My physical condition has always been teased

[Guest guest]

Alpe Foundation in the news from which the article below mentions, with pics:

http://ivcongresoalpeacondroplasia.blogspot.com/2010/10/lunes-11-de-octubre-clau\

sura-del-iv.html

The Alpe Foundation's own homepage:

http://www.fundacionalpe.org/

The article, " My physical condition has always been teased. " :

http://www.discapacitadosonline.org/condicion-fisica-objeto-burla.html

In Espanol but translated here into English:

" My physical condition has always been teased. "

Spain-The people of short stature (Achondroplasia) for their condition have

always been used as an object of laughter.

" According to Felipe Orviz, My disability is the only one laughing because,

unlike other disabilities that if they are viewed with respect as Down Syndrome,

disabled or suffering from sensory disabilities.

Felipe Orviz is less than five feet tall, just call on a payphone, or get cash

from an ATM, but does 'a funeral every day' for your situation.
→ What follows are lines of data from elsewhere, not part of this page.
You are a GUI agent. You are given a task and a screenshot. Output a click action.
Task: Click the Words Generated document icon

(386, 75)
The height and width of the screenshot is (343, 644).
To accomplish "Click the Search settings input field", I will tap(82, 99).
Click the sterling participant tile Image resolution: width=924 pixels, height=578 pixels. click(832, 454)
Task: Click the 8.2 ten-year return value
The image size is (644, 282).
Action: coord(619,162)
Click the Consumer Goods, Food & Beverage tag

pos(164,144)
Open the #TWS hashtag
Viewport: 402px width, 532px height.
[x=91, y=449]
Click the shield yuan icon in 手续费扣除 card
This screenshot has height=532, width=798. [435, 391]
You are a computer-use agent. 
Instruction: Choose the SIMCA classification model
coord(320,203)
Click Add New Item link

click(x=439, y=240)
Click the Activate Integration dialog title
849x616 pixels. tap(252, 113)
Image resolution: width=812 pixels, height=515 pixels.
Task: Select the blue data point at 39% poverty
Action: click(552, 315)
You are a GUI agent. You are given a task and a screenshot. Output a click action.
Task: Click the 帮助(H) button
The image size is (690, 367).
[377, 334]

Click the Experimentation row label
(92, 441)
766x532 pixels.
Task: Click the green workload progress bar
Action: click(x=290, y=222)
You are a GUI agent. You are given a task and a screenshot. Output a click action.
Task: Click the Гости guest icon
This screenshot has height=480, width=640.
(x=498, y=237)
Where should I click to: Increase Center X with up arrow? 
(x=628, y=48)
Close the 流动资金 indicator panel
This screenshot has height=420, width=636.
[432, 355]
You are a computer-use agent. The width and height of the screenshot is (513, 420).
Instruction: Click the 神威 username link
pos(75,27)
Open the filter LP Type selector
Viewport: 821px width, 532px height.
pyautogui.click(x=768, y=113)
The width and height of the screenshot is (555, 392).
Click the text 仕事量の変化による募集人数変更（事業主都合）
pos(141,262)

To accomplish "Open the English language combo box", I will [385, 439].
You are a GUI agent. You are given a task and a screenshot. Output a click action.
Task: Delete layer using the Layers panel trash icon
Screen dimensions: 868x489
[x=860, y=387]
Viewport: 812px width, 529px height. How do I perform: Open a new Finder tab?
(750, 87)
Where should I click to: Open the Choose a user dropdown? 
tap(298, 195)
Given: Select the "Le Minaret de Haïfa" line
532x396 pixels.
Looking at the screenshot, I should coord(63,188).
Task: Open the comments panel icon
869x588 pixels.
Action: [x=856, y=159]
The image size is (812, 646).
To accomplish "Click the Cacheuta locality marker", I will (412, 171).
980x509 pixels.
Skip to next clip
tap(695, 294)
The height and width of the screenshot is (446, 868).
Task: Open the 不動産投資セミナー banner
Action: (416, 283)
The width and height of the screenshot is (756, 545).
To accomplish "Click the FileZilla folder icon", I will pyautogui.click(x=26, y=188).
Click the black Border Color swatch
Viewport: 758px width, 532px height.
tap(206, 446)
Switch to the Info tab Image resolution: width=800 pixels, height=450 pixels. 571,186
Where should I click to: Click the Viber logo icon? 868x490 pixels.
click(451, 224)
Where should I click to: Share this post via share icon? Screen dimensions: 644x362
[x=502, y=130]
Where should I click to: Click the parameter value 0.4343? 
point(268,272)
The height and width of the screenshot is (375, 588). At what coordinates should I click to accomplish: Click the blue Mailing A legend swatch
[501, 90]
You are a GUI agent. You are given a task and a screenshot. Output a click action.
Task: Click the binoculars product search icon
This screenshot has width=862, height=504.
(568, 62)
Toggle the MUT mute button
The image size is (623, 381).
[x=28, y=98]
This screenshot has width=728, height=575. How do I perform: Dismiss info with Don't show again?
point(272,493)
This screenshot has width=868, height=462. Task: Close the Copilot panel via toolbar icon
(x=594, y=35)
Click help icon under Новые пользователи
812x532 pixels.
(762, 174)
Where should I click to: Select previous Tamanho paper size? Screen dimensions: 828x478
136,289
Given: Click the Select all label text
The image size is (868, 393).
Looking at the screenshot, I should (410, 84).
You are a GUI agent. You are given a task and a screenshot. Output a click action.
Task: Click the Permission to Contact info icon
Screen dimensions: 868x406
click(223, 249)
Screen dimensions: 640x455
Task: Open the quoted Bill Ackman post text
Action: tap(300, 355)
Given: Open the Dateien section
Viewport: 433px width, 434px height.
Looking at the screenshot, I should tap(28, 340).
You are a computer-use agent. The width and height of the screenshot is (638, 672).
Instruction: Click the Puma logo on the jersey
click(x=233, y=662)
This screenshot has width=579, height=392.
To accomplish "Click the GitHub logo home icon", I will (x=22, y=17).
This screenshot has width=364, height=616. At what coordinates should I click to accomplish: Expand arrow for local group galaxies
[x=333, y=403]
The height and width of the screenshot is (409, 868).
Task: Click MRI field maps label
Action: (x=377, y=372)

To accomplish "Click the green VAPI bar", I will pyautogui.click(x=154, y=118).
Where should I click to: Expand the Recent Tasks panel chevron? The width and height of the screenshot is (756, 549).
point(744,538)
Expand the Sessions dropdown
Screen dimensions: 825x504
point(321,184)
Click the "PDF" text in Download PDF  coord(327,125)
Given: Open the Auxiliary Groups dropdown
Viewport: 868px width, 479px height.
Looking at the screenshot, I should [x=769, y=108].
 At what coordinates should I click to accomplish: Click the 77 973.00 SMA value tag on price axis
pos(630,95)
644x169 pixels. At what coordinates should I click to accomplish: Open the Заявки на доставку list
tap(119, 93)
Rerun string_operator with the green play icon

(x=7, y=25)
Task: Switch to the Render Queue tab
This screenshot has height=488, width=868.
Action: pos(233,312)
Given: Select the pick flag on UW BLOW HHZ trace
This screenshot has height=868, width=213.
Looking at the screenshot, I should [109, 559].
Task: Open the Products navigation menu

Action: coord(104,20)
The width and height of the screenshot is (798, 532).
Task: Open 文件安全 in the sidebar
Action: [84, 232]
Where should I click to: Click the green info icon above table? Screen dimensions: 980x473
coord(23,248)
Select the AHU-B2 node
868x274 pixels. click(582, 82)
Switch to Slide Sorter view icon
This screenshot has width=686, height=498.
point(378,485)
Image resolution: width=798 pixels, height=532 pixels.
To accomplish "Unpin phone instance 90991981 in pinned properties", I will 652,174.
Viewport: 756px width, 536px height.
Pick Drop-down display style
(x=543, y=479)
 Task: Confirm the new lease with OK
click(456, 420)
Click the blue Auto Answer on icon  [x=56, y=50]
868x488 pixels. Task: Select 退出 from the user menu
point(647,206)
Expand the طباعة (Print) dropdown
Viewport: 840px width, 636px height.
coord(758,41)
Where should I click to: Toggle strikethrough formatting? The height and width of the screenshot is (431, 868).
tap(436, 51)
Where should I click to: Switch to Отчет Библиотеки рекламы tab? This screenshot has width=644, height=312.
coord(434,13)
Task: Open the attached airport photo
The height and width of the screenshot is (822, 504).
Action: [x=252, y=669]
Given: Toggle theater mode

The man,

affected by Achondroplasia (a person of short stature), is asking to break the

barriers of architecture, but also, and most important, social. Legal Adviser to

the Alpe Foundation, attended yesterday Orviz Felipe IV International Congress

on Achondroplasia, held in Gijón, to raise awareness and research advances in

this field. Although there is no census of people affected by disability,

Asturias only 12 cases have been detected in schools.

- What progress has been made in the investigation of Achondroplasia? Right now

it's in experimental stage, we can not speak of a practical application, but the

issue of ID i to improve the quality of life, we can talk about progress. In the

homeopathic treatment is making a bid to improve the quality of life. Then in

the social sphere, we have to make the first doctoral thesis on the social

stigma of people with Achondroplasia.

" In the strictly medical field, what claim? There is a national census. No one

knows how many we are, or what we do, or what quality of life we have. We are

calling to the ministry of social policy and health to develop a nationwide

census. Then demand a performance protocol from birth the fetus, because to be a

low incidence of physical disability there is very little information between

professionals and what little there, are scattered. Already there have been

several deaths of newborns can not handle, it is not only a matter of height.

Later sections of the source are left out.